しかし、そんなことを訂正するような余裕はどこにもなかった。
ゴクリと唾を飲み込んで、小さく一つ頷くのが精一杯。
ゆっくりと男が近付いてきて、いきなりあたしの顎をつかんで顔を近付けてきた。
「い……いやぁ……」
あたしは唇を震わせながら、喉の奥から声を絞り出すようにして呻いたけれど、目の前の大男はまるで動じずに、にやりと品のない笑みを浮かべた。
「顔には恵まれたようだな。可愛い顔つきをしてやがる」
冗談でも礼を言う余裕などない。あたしは相手の目を見ているだけで失神してしまいそうになるのを必死に堪えて、視線を逸らせた。

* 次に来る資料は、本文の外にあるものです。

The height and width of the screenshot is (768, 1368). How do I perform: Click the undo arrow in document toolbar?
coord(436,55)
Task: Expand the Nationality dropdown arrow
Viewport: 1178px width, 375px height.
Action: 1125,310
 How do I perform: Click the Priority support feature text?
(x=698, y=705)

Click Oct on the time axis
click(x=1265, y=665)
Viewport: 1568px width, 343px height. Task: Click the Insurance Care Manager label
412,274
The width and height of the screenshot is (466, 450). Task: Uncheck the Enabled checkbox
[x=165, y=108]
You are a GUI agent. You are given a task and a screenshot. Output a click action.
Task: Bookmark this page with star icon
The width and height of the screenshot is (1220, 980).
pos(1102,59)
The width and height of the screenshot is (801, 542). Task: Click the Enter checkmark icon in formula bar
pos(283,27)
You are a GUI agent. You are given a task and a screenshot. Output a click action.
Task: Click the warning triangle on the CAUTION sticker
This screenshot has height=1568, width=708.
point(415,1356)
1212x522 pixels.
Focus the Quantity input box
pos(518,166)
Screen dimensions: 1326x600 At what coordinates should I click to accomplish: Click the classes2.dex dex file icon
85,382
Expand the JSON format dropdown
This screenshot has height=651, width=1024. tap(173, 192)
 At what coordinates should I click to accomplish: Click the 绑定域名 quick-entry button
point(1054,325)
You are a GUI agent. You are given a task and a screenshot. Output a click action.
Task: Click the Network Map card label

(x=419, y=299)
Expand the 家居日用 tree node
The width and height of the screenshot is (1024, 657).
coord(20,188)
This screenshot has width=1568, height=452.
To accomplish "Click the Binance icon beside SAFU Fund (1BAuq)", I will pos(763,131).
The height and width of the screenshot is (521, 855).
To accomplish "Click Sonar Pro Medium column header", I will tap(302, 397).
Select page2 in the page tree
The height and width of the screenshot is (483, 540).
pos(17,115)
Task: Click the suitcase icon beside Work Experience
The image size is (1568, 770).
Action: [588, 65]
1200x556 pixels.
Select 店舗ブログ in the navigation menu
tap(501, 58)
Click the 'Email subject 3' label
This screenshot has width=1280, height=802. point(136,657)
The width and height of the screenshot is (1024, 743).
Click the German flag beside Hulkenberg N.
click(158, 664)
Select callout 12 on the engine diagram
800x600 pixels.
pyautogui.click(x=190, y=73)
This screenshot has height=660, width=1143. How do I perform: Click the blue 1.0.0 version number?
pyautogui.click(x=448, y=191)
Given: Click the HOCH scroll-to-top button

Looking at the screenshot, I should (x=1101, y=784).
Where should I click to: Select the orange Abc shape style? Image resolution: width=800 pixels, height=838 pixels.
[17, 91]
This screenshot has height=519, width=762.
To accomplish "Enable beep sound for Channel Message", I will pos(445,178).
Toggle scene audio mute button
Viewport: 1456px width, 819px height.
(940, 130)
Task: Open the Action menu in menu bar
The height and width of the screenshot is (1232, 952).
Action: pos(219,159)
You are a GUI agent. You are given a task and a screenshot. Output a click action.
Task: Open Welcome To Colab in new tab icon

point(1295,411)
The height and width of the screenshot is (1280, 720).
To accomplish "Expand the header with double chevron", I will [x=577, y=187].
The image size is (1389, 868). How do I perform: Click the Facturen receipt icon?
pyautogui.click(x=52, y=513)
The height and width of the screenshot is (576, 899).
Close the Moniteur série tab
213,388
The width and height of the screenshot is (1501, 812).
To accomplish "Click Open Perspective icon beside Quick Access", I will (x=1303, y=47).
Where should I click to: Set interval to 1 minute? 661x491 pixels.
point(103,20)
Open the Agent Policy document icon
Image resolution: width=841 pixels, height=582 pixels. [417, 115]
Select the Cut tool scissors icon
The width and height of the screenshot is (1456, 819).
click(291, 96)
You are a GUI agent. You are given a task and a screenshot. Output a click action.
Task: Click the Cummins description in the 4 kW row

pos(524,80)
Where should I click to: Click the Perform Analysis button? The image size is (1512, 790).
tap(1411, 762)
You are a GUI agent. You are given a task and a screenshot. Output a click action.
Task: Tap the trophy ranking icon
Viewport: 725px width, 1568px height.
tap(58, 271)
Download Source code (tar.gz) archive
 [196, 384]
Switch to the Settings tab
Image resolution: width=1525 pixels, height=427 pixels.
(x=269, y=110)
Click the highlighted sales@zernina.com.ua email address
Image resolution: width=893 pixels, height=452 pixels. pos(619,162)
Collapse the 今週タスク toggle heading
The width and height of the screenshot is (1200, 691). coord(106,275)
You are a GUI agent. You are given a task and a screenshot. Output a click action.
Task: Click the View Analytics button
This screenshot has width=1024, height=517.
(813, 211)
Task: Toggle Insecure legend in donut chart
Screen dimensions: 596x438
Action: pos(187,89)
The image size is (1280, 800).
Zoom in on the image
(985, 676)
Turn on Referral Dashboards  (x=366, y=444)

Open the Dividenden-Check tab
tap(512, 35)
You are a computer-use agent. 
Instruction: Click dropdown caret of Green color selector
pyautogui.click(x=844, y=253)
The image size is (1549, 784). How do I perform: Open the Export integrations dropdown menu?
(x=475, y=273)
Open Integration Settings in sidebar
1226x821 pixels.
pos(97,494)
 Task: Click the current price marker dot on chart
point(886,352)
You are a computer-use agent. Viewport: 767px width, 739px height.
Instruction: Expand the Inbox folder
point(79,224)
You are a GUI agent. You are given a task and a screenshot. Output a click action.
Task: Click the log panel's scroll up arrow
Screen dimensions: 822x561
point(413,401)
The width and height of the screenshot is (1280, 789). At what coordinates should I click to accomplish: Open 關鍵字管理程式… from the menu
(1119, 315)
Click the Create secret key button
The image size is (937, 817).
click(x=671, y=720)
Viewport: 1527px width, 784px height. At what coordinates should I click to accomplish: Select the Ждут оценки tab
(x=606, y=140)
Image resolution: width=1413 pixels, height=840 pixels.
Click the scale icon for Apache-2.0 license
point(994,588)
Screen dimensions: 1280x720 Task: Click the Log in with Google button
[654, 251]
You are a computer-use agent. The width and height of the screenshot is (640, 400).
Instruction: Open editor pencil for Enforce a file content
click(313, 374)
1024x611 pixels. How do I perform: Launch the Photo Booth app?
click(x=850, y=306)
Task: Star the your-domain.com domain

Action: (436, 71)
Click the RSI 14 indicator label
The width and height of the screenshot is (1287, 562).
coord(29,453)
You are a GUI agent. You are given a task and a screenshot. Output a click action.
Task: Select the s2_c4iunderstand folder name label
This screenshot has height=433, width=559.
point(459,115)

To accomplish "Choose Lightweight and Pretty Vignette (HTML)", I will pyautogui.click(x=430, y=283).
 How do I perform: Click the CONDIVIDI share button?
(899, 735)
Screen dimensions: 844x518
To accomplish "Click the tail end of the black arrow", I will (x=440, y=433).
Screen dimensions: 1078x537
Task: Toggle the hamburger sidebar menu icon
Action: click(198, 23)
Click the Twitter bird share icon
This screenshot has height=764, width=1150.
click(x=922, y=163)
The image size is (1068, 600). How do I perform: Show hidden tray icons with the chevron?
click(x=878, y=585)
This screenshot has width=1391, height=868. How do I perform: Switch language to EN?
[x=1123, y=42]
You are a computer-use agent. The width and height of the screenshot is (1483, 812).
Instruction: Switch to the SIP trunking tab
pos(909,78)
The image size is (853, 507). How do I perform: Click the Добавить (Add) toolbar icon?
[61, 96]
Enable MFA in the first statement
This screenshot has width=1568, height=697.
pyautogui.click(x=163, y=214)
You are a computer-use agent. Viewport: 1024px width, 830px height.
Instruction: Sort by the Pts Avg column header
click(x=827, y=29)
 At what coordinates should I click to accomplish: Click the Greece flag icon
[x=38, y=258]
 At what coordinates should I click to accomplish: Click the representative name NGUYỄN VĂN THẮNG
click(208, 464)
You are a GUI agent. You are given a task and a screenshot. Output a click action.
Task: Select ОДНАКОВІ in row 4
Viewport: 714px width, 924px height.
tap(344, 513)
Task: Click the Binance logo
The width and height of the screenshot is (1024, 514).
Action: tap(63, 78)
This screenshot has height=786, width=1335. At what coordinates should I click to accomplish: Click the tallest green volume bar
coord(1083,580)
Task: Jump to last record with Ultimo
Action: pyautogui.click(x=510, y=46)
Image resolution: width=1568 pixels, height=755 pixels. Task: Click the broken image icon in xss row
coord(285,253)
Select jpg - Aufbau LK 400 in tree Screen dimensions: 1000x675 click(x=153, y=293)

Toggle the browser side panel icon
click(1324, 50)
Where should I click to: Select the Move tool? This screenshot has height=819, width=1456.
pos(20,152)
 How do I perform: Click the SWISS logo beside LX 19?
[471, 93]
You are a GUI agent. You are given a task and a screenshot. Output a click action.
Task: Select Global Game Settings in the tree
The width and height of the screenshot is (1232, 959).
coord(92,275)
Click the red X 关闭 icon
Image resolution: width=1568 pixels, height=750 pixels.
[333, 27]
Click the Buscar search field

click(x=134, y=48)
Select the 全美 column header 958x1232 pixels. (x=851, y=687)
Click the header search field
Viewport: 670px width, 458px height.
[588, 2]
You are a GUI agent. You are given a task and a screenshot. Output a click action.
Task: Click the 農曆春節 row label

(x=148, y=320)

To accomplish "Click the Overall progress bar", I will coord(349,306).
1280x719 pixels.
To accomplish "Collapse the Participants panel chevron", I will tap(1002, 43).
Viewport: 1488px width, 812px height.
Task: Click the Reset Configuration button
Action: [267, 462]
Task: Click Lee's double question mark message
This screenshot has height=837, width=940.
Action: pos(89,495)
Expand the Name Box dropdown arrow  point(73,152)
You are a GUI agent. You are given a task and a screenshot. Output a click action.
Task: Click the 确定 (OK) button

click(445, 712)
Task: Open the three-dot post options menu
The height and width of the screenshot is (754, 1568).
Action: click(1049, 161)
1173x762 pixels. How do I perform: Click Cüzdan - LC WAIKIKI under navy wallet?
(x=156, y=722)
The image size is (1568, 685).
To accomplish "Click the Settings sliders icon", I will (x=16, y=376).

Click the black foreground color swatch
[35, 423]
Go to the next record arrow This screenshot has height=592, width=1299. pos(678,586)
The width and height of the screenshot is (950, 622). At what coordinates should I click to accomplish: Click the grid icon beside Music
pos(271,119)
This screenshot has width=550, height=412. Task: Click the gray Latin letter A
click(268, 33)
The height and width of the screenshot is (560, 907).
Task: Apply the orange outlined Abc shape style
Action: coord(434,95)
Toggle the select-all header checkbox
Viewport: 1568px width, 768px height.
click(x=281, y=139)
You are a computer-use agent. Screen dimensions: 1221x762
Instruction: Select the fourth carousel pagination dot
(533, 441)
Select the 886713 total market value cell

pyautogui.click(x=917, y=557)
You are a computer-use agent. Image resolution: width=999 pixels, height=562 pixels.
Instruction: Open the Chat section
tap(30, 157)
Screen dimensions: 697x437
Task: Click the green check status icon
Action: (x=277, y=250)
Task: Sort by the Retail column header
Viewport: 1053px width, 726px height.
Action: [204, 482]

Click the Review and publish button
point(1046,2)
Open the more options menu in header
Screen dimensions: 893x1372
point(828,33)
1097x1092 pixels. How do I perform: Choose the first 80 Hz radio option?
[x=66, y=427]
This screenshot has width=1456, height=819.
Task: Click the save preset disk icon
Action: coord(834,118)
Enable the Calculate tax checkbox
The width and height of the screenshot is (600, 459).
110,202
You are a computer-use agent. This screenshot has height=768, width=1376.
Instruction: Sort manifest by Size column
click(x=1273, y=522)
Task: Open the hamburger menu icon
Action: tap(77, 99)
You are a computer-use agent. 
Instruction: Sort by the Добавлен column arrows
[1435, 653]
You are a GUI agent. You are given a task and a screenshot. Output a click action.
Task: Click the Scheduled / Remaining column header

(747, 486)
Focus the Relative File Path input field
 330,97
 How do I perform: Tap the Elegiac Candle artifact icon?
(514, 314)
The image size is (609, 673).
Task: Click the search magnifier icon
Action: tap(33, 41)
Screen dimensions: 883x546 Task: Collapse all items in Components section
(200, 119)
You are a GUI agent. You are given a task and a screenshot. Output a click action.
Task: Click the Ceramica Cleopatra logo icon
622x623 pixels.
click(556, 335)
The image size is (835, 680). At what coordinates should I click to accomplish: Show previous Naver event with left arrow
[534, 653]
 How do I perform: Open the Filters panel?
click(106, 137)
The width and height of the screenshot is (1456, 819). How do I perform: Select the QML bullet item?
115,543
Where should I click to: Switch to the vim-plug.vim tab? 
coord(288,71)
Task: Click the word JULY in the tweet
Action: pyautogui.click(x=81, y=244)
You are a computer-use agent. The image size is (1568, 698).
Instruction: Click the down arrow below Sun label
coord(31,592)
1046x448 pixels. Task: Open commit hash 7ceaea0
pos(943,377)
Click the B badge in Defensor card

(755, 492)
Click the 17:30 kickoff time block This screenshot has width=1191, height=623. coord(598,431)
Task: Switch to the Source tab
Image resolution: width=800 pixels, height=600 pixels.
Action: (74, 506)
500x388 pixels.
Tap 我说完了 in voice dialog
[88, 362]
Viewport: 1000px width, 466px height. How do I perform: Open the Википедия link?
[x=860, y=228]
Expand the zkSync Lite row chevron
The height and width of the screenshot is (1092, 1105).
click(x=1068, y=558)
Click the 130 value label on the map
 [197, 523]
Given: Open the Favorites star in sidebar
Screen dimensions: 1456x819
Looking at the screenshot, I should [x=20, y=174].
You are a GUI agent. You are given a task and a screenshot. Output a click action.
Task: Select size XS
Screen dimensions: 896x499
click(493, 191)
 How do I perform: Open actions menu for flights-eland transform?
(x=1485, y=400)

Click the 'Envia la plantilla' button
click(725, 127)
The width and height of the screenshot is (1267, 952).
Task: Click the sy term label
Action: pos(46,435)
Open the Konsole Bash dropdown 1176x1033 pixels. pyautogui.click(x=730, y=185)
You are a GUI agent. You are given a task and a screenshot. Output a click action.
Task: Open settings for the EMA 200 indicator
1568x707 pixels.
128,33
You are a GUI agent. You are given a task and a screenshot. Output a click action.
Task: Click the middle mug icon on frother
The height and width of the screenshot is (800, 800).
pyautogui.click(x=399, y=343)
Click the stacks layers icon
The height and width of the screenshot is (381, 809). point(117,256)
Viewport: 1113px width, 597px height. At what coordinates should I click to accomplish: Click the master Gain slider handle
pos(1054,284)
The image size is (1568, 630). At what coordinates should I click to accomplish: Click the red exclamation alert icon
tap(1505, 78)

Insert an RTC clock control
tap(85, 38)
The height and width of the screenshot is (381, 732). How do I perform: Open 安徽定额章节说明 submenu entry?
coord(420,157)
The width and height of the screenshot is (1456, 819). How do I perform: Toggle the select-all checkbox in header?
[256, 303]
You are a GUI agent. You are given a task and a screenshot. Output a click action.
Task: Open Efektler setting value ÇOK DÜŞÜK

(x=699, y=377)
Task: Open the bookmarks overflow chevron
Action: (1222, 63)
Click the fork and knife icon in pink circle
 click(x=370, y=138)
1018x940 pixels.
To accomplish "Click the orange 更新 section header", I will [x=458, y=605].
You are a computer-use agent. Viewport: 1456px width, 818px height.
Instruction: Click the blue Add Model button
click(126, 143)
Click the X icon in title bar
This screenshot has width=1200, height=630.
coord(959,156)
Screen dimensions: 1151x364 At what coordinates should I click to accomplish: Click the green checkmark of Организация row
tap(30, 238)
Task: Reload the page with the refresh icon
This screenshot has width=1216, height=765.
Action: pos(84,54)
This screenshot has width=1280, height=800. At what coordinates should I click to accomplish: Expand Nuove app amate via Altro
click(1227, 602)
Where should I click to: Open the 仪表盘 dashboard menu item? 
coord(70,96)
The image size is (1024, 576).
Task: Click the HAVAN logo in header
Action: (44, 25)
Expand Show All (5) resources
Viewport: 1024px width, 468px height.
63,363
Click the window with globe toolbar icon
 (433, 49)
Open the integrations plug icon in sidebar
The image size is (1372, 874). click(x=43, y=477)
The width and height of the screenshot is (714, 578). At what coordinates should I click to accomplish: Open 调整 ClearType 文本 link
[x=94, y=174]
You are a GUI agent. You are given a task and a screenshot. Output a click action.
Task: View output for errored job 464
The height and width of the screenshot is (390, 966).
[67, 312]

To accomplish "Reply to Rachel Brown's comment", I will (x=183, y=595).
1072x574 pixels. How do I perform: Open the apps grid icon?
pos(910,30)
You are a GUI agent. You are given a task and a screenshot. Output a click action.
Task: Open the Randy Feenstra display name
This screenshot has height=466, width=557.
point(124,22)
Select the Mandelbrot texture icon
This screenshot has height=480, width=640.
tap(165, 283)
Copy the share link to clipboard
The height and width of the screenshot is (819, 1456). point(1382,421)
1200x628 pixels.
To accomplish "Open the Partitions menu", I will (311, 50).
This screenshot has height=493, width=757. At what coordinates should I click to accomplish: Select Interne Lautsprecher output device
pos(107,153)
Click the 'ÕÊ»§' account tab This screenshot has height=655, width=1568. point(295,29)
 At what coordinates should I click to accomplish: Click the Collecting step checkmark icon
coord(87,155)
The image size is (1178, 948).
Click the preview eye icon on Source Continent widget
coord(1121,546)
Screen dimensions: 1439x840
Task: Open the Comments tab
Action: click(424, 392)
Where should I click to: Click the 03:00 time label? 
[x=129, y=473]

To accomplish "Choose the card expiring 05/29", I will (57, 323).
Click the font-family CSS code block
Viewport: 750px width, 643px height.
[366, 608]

「この顔なら、さっきの女よりは使い道がある。こいつは連れて帰ってじっくりと教育してやろう」
言ってることはよくわからなかったけど、こいつらがクリスィアに何かしたのは今の言葉から確かだった。
「ク、クリスィアに何をしたの!?」
ようやく大きな声でそう言えたけど、次に男の口から出た言葉にあたしは愕然となった。
「クリスィア? ああ。ここにいた女なら、村の構造とあれの在処を白状させ次第、殺したが」
「えっ……?」
今……なんて?
「殺した? 誰を……?」
あたしが呆然として問うと、男はにたにたとイヤらしい笑みを浮かべたまま、
「クリスィアを、だが」
嫌みったらしくそう繰り返して、いきなりあたしの胸を鷲づかみにした。
「ほう。胸もそこそこ発達しているようだな」
「い……いやあぁぁあああぁぁぁぁぁぁぁぁぁぁぁぁぁぁぁぁぁぁぁぁっ!!」
あたしは泣きながら絶叫した。
けれど、それは声にならなかった。
あたしが口を開いた瞬間、男がすぐにその口を布で塞いだのだ。
布からは何か甘ったるい香りがして、あたしはすぐに頭の中が真っ白になっていくのを感じた。
「よし。こいつは縛っておけ。楽しむのは帰ってからにして、とりあえず今は……」
だんだん男の声が遠ざかっていって……。
……あたしは、気を失った。
真っ黒な闇と真っ白な意識の中で、男たちの喊声がした。